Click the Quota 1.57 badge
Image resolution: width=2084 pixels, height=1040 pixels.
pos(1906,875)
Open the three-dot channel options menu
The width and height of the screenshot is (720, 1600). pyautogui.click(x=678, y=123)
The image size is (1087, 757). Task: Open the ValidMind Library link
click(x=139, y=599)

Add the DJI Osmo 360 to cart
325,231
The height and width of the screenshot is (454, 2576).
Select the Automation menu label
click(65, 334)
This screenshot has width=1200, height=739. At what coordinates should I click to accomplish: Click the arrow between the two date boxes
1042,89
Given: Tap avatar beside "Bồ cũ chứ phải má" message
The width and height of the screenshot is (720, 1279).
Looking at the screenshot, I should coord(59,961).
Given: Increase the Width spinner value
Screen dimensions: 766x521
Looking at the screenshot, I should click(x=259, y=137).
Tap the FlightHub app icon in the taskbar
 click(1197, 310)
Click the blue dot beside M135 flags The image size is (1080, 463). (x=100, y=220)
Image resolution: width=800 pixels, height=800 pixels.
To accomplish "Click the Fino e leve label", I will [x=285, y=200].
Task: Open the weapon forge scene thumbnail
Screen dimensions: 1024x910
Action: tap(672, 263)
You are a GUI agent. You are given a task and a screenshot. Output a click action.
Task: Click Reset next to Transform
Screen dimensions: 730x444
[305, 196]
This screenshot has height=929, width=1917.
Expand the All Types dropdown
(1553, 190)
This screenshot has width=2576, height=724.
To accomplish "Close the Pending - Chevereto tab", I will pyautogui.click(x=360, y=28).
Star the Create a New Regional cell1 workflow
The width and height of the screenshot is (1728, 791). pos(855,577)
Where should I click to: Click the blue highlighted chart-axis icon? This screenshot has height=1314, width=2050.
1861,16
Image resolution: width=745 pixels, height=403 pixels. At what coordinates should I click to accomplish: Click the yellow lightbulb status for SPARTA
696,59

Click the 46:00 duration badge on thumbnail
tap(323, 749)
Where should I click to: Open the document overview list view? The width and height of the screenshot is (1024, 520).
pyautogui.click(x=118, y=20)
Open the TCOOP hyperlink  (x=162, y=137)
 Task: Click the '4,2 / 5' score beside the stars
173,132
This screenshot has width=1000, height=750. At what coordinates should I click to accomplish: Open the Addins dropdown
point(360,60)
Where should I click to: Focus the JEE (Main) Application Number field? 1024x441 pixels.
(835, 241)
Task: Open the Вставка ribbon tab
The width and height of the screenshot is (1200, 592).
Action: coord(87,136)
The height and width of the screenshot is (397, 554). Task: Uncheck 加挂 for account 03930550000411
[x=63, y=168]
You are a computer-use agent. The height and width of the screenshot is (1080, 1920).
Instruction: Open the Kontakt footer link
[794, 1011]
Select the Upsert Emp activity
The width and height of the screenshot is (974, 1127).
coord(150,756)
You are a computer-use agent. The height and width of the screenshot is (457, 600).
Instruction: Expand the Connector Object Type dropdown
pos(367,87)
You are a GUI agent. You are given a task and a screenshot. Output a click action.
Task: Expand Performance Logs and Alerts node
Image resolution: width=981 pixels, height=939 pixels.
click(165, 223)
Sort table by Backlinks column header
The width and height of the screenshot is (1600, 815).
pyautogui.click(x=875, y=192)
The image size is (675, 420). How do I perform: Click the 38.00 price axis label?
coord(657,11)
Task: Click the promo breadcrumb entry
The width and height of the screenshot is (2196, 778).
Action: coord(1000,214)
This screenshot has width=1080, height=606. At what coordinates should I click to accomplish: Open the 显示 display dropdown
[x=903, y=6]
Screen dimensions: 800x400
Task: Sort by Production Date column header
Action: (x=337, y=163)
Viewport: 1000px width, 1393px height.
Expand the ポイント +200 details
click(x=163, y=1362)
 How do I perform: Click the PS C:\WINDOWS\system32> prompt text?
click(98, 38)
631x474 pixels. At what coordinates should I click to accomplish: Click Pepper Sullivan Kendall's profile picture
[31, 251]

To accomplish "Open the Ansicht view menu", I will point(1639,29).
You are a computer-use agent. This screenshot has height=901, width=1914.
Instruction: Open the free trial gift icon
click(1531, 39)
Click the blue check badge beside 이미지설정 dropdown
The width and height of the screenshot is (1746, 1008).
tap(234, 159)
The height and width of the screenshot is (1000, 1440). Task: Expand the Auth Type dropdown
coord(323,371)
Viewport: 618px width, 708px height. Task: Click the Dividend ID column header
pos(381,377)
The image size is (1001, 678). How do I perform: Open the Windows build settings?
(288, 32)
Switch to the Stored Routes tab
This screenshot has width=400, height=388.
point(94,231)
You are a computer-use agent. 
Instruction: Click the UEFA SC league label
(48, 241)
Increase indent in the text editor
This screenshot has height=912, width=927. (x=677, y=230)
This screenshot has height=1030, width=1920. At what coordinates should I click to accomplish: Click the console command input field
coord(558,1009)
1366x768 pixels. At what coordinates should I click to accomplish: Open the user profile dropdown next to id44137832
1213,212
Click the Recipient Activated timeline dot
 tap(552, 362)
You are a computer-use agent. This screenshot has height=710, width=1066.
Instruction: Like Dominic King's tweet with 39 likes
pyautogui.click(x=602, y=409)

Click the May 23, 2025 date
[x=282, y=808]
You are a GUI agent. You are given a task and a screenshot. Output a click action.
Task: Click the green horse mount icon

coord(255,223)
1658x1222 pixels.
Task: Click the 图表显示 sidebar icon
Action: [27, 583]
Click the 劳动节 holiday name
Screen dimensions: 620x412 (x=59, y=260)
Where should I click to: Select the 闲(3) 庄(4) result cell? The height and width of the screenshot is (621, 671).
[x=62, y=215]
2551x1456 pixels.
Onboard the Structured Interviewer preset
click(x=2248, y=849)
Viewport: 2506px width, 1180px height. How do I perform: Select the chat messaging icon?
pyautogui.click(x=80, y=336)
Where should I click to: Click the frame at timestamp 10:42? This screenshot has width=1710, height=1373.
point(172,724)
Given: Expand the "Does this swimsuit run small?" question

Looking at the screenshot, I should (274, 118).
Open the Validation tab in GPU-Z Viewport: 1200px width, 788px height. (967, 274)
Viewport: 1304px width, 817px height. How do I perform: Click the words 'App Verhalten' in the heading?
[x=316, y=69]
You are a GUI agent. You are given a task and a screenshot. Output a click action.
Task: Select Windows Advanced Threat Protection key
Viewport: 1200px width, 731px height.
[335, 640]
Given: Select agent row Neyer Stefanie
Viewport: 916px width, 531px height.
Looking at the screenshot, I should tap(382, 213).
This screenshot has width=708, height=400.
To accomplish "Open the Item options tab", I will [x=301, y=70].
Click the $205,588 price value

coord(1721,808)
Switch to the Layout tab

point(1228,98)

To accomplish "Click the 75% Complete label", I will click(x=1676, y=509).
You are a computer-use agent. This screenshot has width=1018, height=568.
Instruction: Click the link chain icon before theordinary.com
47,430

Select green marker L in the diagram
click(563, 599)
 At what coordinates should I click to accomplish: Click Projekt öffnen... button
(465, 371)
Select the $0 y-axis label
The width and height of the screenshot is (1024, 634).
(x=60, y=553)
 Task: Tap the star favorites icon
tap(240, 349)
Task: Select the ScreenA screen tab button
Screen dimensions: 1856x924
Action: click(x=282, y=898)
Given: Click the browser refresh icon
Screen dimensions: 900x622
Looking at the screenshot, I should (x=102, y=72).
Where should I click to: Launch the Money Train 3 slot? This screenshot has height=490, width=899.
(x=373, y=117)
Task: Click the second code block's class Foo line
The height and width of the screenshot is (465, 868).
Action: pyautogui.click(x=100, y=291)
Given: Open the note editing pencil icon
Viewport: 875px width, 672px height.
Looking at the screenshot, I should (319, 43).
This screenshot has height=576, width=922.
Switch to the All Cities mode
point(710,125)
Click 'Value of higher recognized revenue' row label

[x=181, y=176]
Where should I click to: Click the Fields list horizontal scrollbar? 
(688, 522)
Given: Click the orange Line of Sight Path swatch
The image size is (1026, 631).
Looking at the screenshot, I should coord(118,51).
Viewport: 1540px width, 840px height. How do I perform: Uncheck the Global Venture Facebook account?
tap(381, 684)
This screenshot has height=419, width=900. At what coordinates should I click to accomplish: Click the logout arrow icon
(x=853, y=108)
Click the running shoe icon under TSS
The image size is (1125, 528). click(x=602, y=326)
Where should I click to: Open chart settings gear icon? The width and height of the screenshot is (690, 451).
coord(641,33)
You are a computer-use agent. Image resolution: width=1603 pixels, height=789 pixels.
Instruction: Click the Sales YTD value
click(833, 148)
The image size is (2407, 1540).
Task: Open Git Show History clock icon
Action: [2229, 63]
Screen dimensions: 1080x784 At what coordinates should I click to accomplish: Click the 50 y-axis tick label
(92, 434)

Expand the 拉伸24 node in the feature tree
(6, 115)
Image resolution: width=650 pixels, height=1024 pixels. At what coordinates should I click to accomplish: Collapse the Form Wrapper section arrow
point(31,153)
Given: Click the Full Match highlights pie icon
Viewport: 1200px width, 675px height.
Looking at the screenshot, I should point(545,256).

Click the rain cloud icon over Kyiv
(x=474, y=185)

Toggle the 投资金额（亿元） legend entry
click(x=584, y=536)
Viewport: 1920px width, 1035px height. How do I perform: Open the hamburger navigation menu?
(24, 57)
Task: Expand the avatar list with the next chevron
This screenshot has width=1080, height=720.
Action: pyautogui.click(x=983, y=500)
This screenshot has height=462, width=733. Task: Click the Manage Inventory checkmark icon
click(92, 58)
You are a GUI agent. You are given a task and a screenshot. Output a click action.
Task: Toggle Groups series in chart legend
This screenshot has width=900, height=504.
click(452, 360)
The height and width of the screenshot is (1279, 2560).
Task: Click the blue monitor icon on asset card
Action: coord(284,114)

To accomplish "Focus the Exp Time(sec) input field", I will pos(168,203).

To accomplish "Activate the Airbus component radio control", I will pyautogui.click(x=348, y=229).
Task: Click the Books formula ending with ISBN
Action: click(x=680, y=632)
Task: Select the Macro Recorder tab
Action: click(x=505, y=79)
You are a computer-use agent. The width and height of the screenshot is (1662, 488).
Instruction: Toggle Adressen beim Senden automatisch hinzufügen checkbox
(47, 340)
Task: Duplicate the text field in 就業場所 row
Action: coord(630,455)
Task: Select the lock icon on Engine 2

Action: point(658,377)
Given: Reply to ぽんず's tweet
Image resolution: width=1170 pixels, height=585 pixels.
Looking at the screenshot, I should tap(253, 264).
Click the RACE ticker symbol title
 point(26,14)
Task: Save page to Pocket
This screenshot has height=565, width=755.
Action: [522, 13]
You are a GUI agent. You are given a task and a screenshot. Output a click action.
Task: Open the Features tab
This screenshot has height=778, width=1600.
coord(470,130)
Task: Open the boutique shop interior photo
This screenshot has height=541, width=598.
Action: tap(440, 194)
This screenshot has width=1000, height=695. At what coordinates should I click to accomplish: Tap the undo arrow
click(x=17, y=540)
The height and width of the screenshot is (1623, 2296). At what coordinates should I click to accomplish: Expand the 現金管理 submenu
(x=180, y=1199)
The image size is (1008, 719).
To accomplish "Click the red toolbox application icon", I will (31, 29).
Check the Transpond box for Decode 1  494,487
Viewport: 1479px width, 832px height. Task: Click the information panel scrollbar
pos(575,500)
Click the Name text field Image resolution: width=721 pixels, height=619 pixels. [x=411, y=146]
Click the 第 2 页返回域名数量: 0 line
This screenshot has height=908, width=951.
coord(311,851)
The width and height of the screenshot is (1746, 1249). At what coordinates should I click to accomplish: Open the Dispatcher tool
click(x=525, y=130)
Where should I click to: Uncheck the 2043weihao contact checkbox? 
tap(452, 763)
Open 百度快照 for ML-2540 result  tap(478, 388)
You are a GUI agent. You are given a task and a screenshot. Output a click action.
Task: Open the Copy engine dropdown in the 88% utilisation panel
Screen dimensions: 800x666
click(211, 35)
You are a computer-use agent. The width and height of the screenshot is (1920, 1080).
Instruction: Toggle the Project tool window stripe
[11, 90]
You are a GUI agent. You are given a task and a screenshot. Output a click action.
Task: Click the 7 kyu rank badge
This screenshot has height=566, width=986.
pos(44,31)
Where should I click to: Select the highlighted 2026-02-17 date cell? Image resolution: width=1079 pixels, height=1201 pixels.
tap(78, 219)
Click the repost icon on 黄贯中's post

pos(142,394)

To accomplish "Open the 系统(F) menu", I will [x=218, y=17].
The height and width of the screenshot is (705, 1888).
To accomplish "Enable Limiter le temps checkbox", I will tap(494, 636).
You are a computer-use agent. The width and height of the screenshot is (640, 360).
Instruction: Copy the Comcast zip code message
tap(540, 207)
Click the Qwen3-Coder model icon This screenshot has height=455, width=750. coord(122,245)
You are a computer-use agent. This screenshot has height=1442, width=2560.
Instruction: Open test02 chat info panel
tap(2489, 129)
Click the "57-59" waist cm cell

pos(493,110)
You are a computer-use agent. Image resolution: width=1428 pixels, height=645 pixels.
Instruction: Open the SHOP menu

######

● **PROBLEM REQUIREMENTS**:
Return the listing from its first line through the line containing "The width and height of the screenshot is (720, 1600).", including that line, as a JSON list of strings with one string per line and blank lines left out.

● **TASK SOLUTION**:
[
  "Click the Quota 1.57 badge",
  "Image resolution: width=2084 pixels, height=1040 pixels.",
  "pos(1906,875)",
  "Open the three-dot channel options menu",
  "The width and height of the screenshot is (720, 1600). pyautogui.click(x=678, y=123)"
]